Amazingly placid it was great fun to watch the local bird population eat the remains of the dogs food and also steal some hair from their tails come nesting time. White and fluffy the dog's hair obviously made ideal nesting material and if there was not enough blowing about loose then it was plucked straight from the dog. Not that they seemed to mind, or notice the loss. Many generations of birds were brought up in the warmth of these dog hairs.

Although they tend only to live to six or so, these two broke the mould and reached double figures. I suspect due to the fact they lived exclusively outside and did not suffer any of the skin problems etc that overheating can cause them.

Strangely I have choosen the Players, Dogs Heads by Beigel (unissued) to represent my two friends in the card world. Again an unissued set that does not show the great coat of constant grooming but it does show a kind placid face and that is what these dogs were all about. Lovely.
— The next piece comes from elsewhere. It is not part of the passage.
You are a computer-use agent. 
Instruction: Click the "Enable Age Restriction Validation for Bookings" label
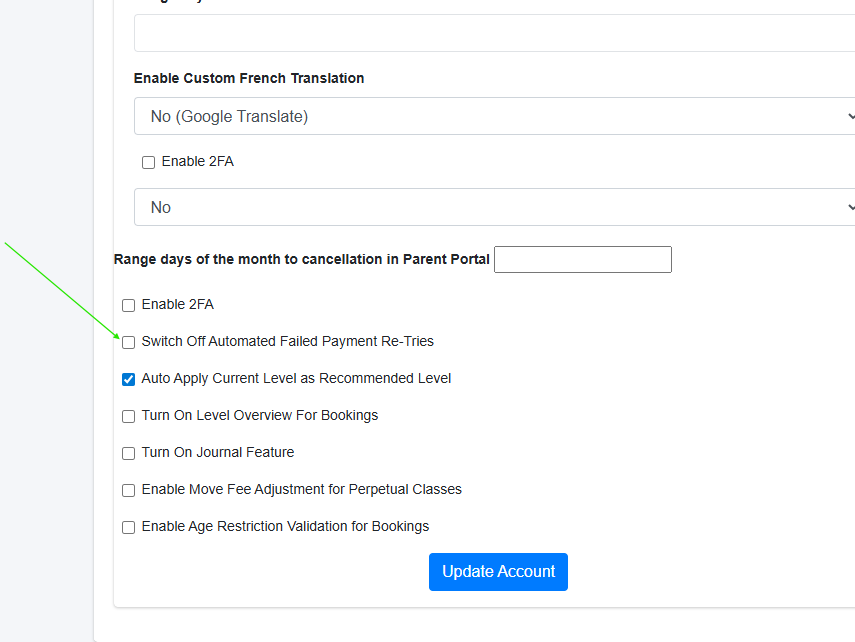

They had a great impact on the family and after their deaths for a while there were no padded footsteps but eventually a Labrador named Sadie entered our lives. Once again a rescue dog she had a few problems settling in but became a good friend after the initial period. Well eventually we did not have a table or chair leg left in the house so she had to stop chewing the stuff. Players, Dogs by Wardle (full length) [1931] depicts this faithful hound.

Old by the time we got her she lived to the sort of age which meant nobody really knew how old she was but extreme age was a good guess. She remained as youthful as ever she had been, a very happy old age I should think.
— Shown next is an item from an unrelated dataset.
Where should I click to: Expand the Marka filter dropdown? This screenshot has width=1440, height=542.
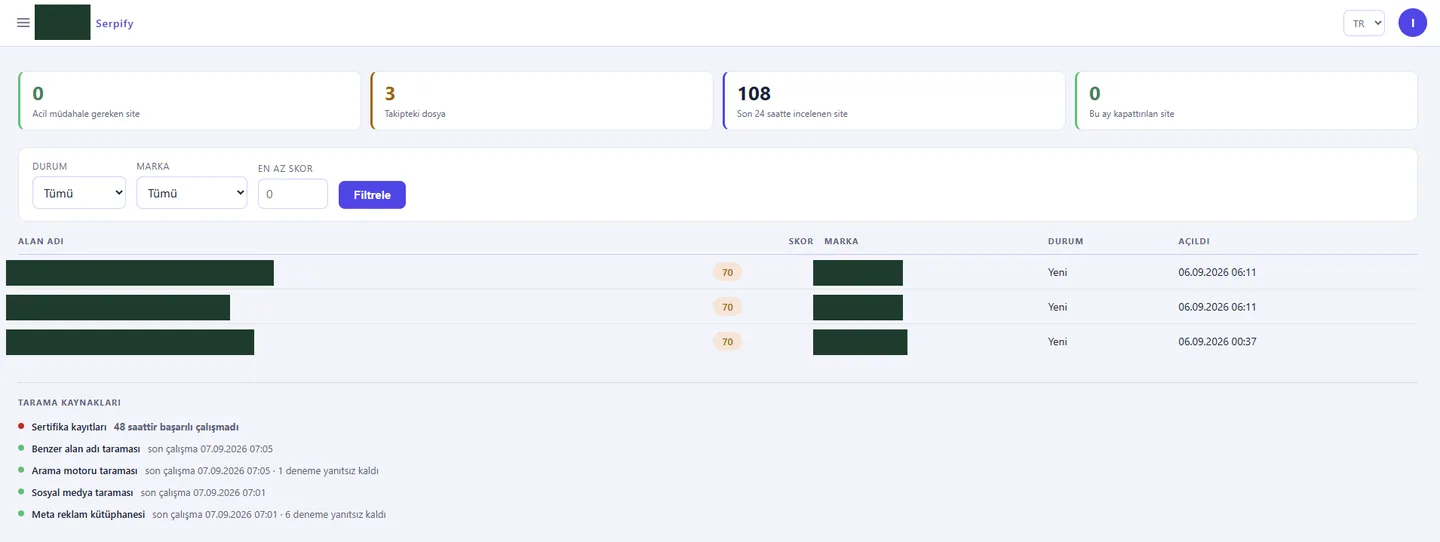(x=192, y=194)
Wills, Dogs [1915] over 80 years old and still got a less knotted coat they my beasties.

Now two Yorkshire terriers share my existence on this planet and great fun they are, brother and sister, they are still puppies although this breed seem to remain young for as long as you let them. Turn your back for a moment though and you can end up with cantakerous old maids but I am not planning on turning my back on the little monsters.

Hope you have enjoyed my trip through memory lane, I'm off to walk the dogs on the beach now and have a jolly good game of throwing the ball. It amuses me more than the dogs but they play along.

I choose, Wills, Dogs series 2 [1915] Large to represent these little animals, almost lifesize and the rich oil-painting style colours give the whole thing an air of gravity the things haven't really got. Mind you the dog on the card does not look a lot like my terriers who literally go through hedges backwards whilst on walks. Never mind I would not have them any other way.